Conversely, the more general MLForecast.cross_validation() method does seem to support a toggle between recursive and direct forecasting, but it does not offer support for intermittent, every-n-iters-evaluation using custom metrics.

Is it possible to have both, and how can I accomplish this? In general, I think it would be nice if the .fit() method offers built-in early stopping / eval-every-n support.

Thanks!

jmoralez commented 1 month ago

Hey. The LightGBMCV is specialized for recursive forecasting because that's hard to do manually, since you have to train a few iterations and predict the full horizon recursively.

If you want to do direct forecasting you can define an sklearn model that does the CV within fit (you'd also need to decide what to do with predict if you want to do that as well) and stores the results. Keep in mind that it'd be one of the most expensive trainings possible, since you'll be performing CV max_horizon times. Having said that, I believe this achieves what you want:

import lightgbm as lgb
import numpy as np
import pandas as pd
from mlforecast import MLForecast
from utilsforecast.data import generate_series
from utilsforecast.feature_engineering import fourier

class MyModel(lgb.LGBMRegressor):
    def fit(self, X, y):
        last_date = X['orig_times'].max()
        n_folds = 3
        valid_size = 10
        all_idxs = np.arange(y.size)
        folds = []
        offset = valid_size * pd.offsets.Day()
        for i in range(n_folds):
            train_end = last_date - (n_folds - i) * offset
            valid_end = train_end + offset
            train_mask = X['orig_times'].le(train_end)
            valid_mask = X['orig_times'].gt(train_end) & X['orig_times'].le(valid_end)
            folds.append((all_idxs[train_mask], all_idxs[valid_mask]))
        ds = lgb.Dataset(X.drop(columns='orig_times'), y)
        params = self.get_params()
        n_iter = params.pop('n_estimators')
        self.eval_result_ = lgb.cv(params, ds, num_boost_round=n_iter, folds=folds)
        return self

    def predict(self, X):
        raise NotImplementedError

series = generate_series(5, equal_ends=True)
train, _ = fourier(series, freq='D', season_length=7, k=2)

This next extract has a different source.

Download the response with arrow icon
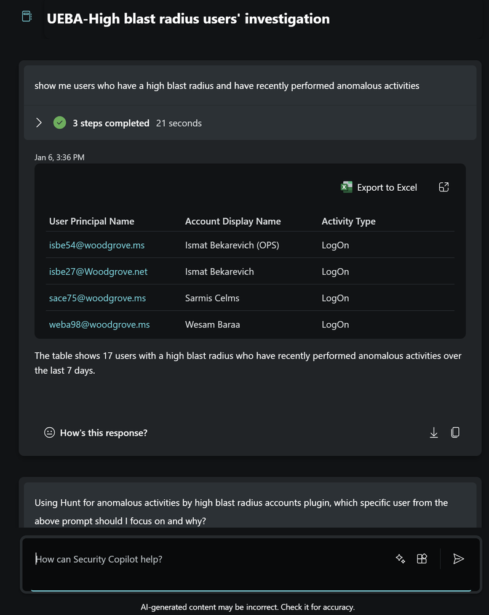 pyautogui.click(x=434, y=433)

# the original times aren't used as a feature and thus aren't passed to the model
# this makes sure we do pass them to the model in order to compute the splits
def orig_times(times):
    return times

mlf = MLForecast(
    models={'my_model': MyModel(verbosity=-1)},
    freq='D',
    date_features=[orig_times],
)
mlf.fit(train, static_features=[], max_horizon=5)
# mlf.models_['my_model'] is a list of size 5 with each of the trained models
mlf.models_['my_model'][0].eval_result_
ardsnijders commented 1 month ago

Hi Jose, thanks for your reply. That seems fair, I hadn't considered the extra cost of doing CV for direct forecasting.

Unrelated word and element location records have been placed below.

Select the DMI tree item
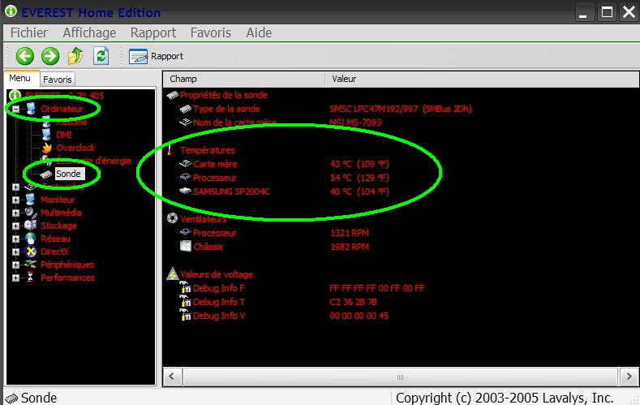point(63,135)
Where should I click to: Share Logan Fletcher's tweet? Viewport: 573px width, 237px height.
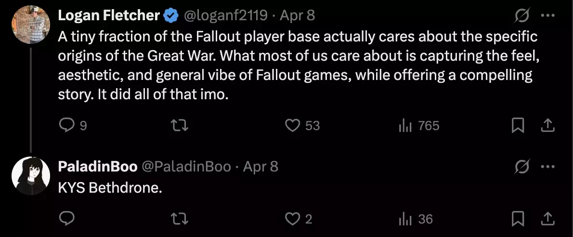pyautogui.click(x=547, y=126)
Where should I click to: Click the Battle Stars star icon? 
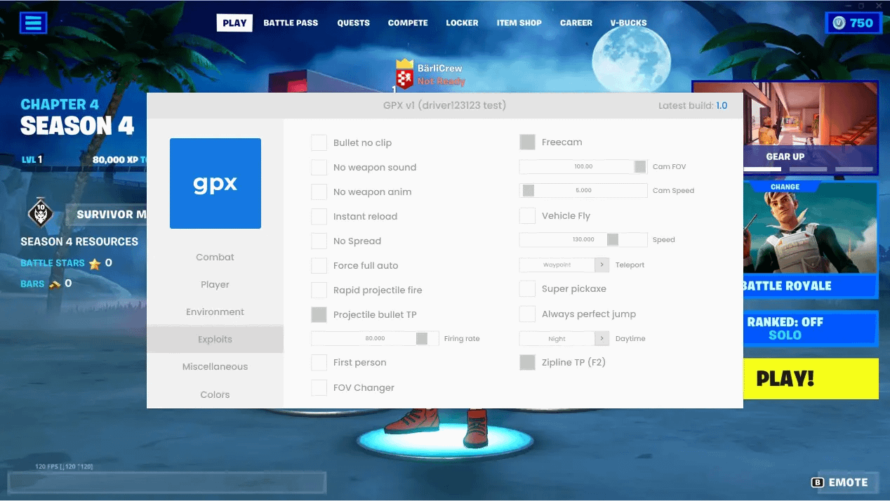[x=95, y=264]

Is there an alternative but cheaper heuristic to determine the optimal number of iterations (as that is essentially the purpose of doing CV, as far as I'm concerned) whilst retaining the option to both evaluate and log metrics at fixed intervals whilst also enabling an easy toggle between recursive and direct?

For instance, by training either a direct or recursive model using MLForecast.fit() for e.g. 1K iterations, calling a manual CV routine, and then continuing training for another 1K, and so forth?

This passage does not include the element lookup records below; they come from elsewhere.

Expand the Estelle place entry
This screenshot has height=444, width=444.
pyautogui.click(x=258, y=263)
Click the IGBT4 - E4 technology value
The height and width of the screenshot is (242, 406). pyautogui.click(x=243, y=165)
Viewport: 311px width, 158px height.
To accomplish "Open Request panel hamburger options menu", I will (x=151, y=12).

jmoralez commented 1 month ago

I think you can do something similar to my example but just computing a single split and using lgb.train or lgb.LGBMRegressor.fit providing a validation set and a callback to record the metrics.

ardsnijders commented 1 month ago

Thanks. I will probably refactor to an lgb-based setup in that case. Thanks for the comprehensive and quick replies.

jmoralez commented 4 weeks ago

Closing since the issue seems to have been solved. Feel free to reopen if you have follow-up questions.